━━━ RECORDED DATA ━━━

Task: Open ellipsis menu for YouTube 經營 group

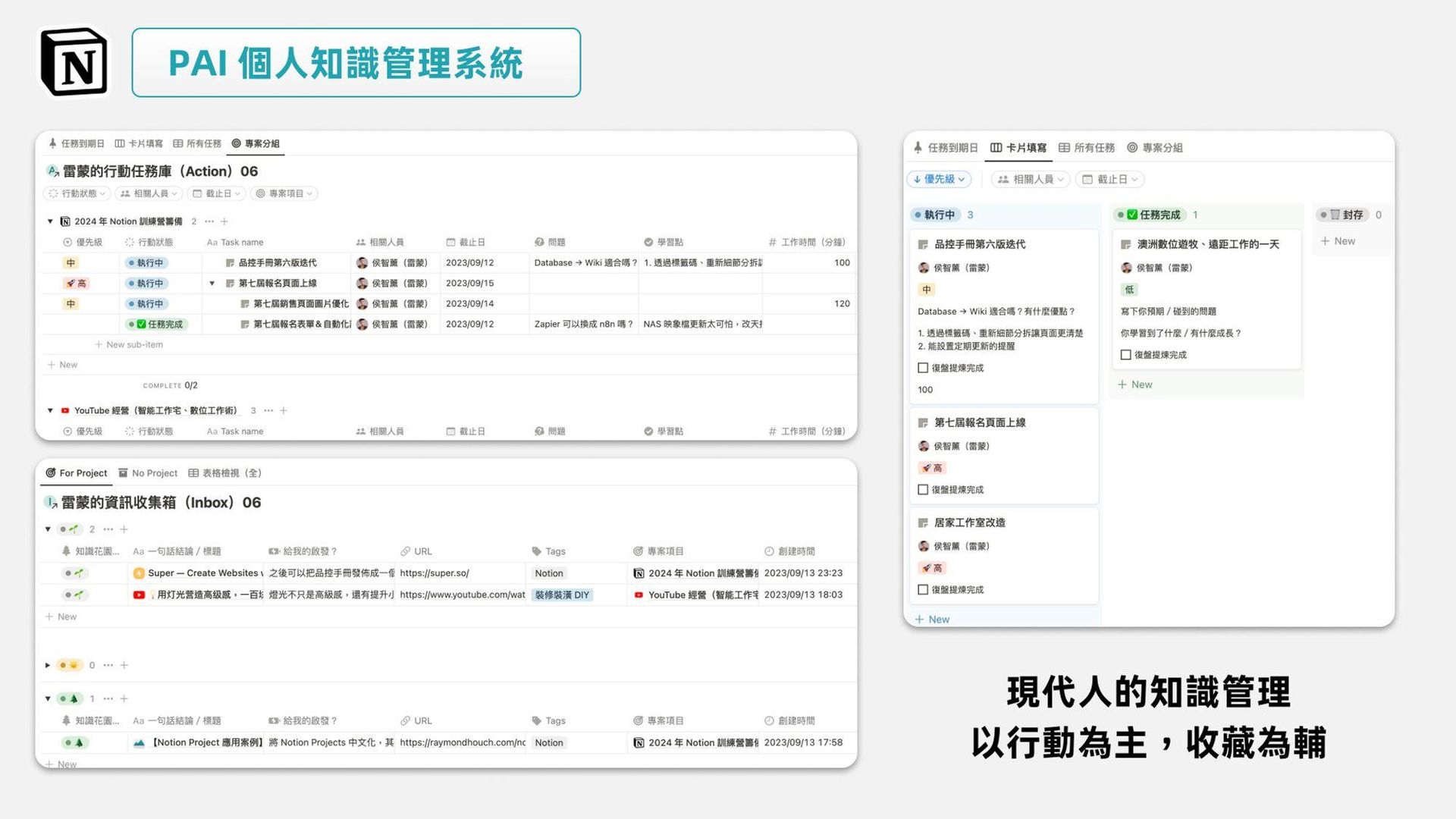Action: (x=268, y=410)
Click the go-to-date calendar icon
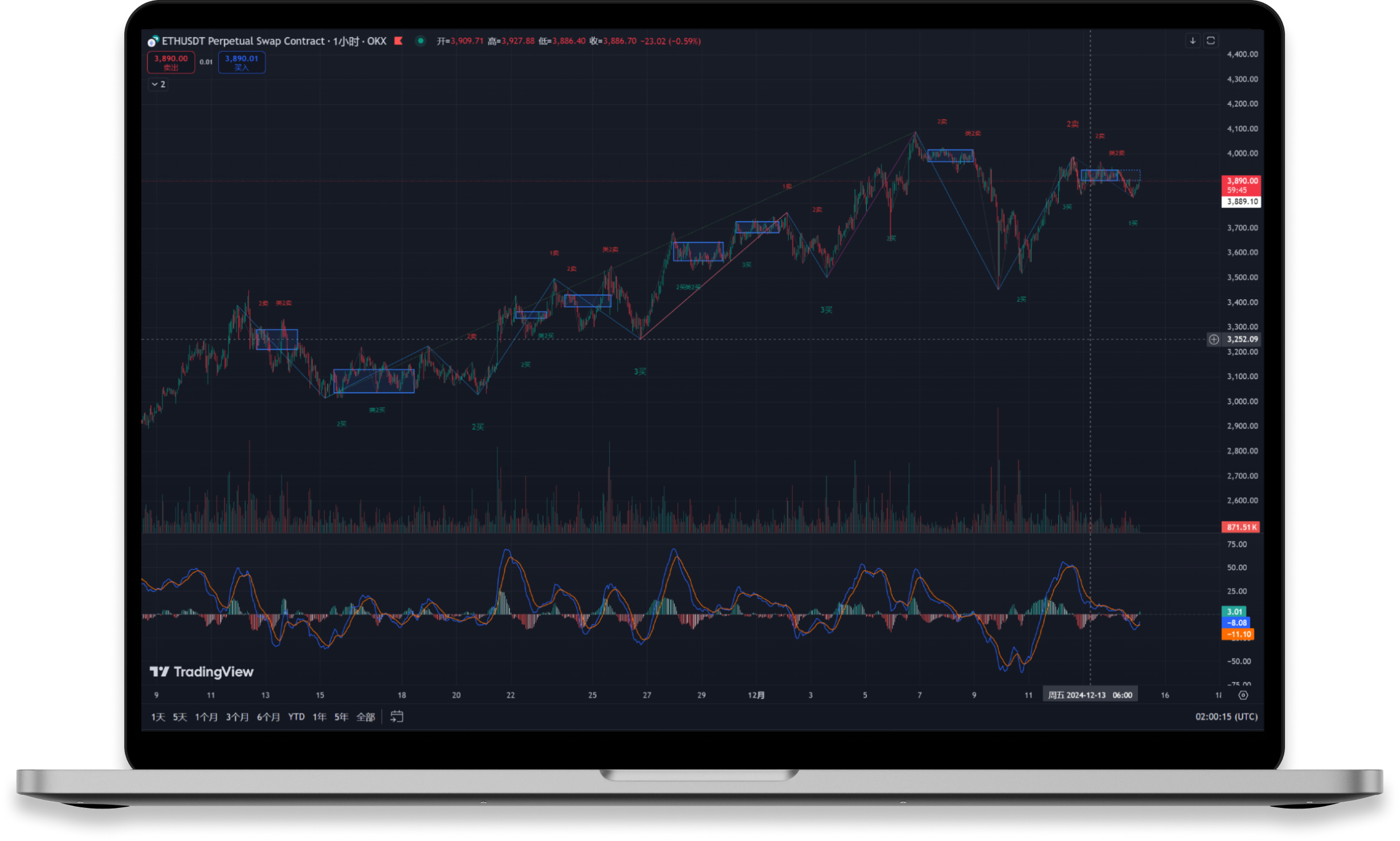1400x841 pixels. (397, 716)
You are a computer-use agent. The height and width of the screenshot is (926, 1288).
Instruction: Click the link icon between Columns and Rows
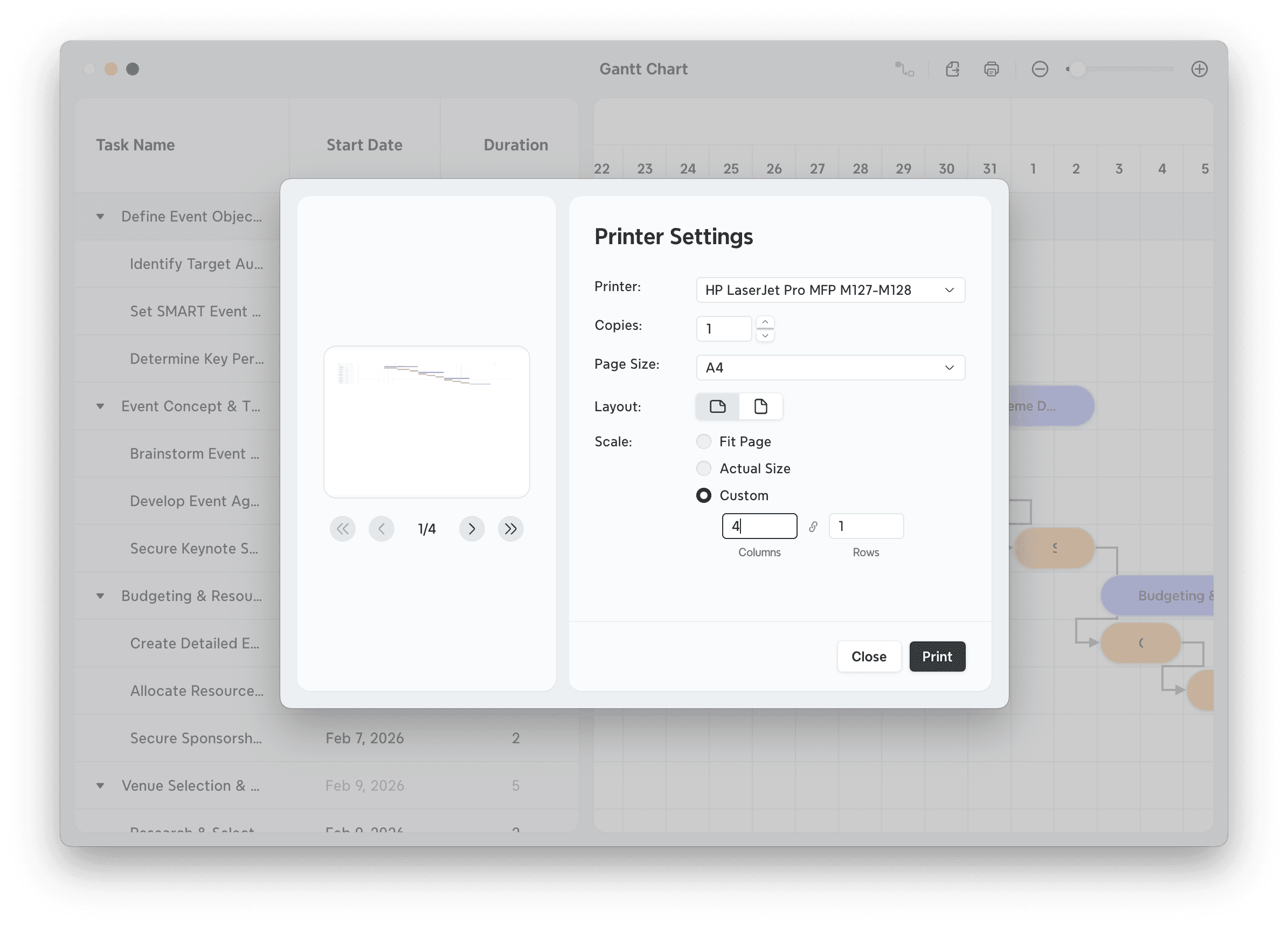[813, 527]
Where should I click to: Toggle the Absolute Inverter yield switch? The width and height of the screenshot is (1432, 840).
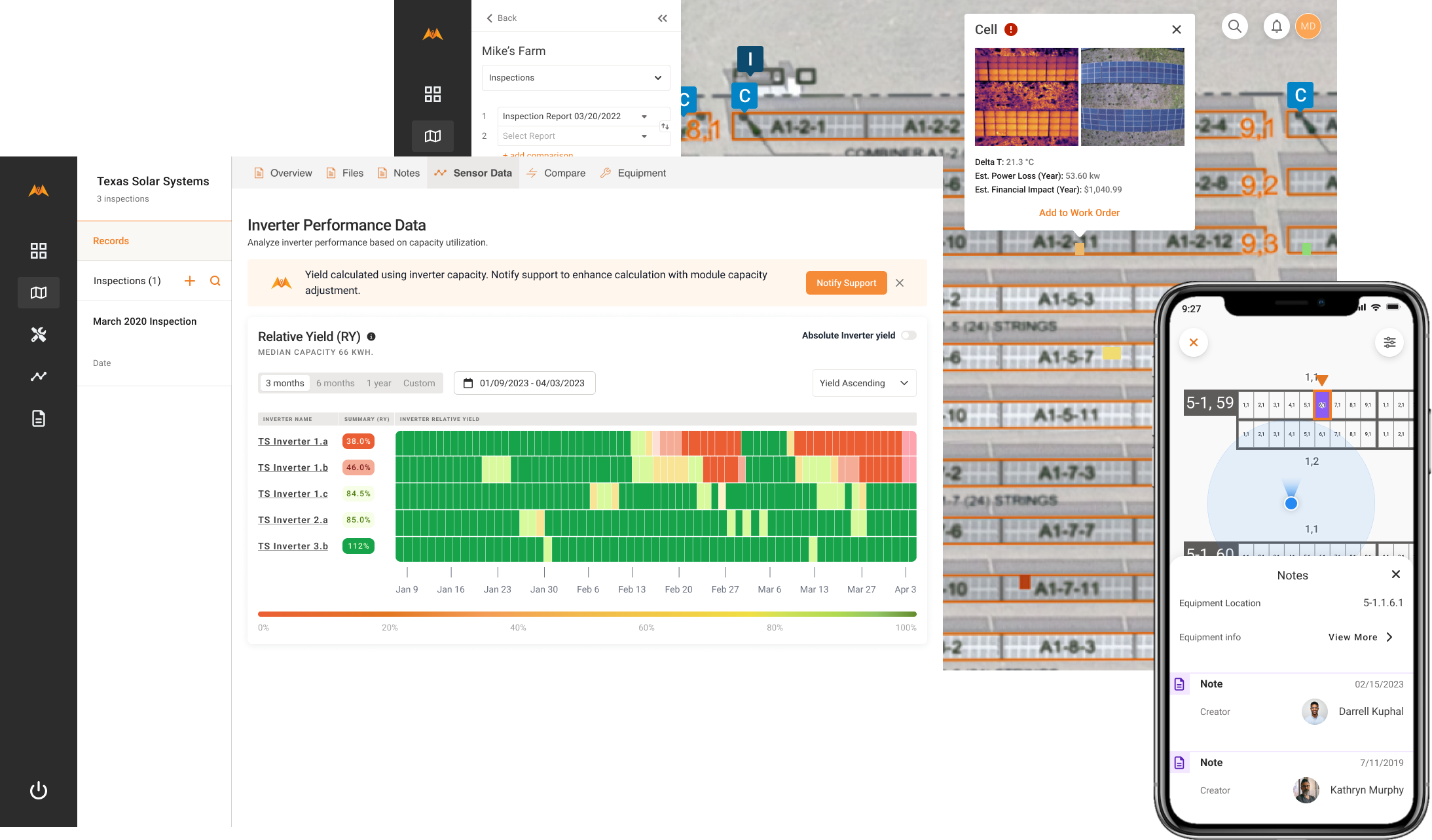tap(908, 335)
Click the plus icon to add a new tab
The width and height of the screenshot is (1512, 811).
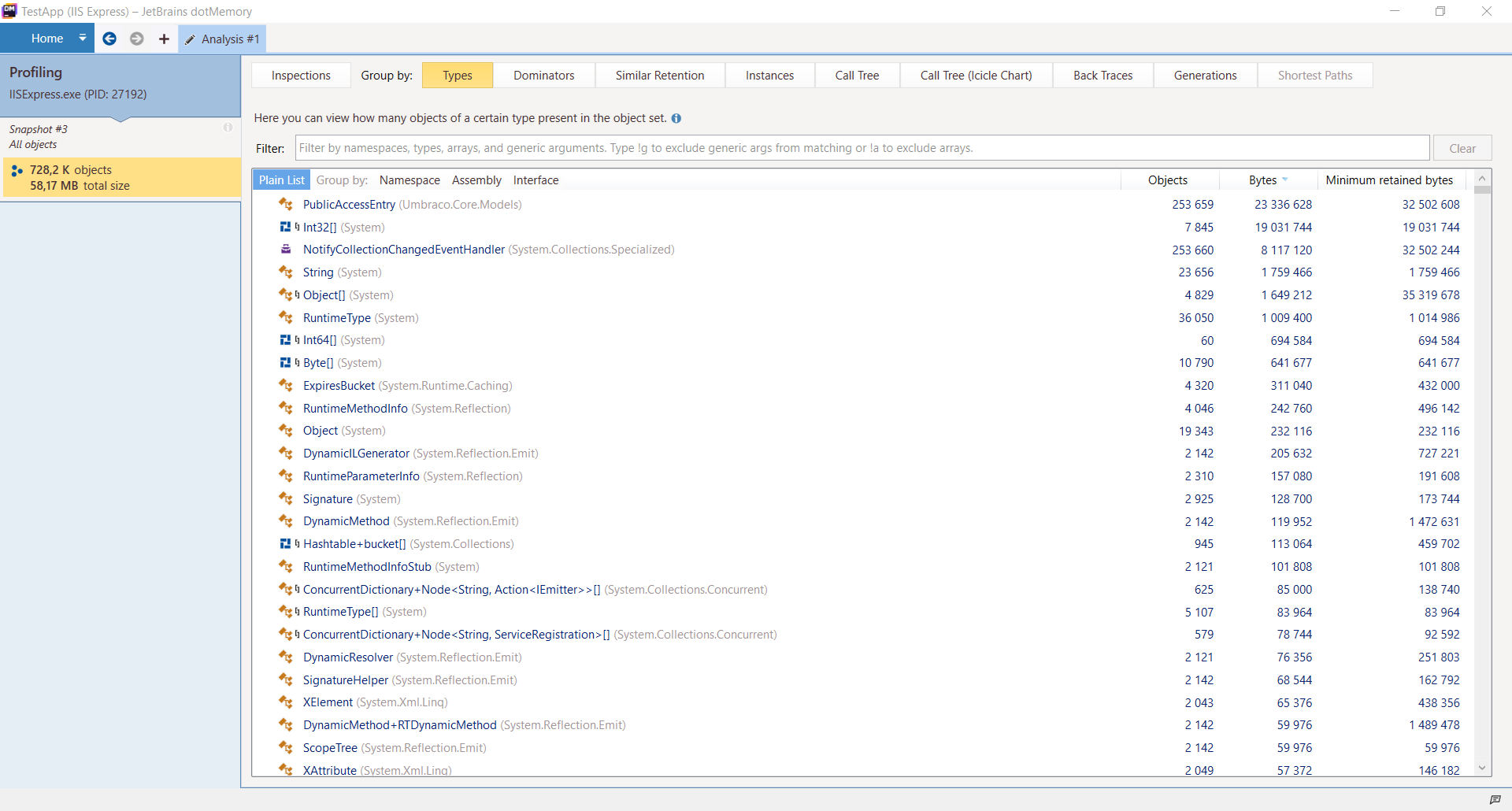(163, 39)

━━━

- _INSTRUCTIONS FOR THE TASK_
When you reproduce the entries above, keep every word exact and leave the images out.

- _RESPONSE TO THIS TASK_
Task: Open ellipsis menu for YouTube 經營 group

Action: (x=268, y=410)
Click the go-to-date calendar icon
1400x841 pixels. (397, 716)
You are a computer-use agent. The height and width of the screenshot is (926, 1288).
Instruction: Click the link icon between Columns and Rows
[813, 527]
Where should I click to: Toggle the Absolute Inverter yield switch? The width and height of the screenshot is (1432, 840).
tap(908, 335)
Click the plus icon to add a new tab
The width and height of the screenshot is (1512, 811).
(163, 39)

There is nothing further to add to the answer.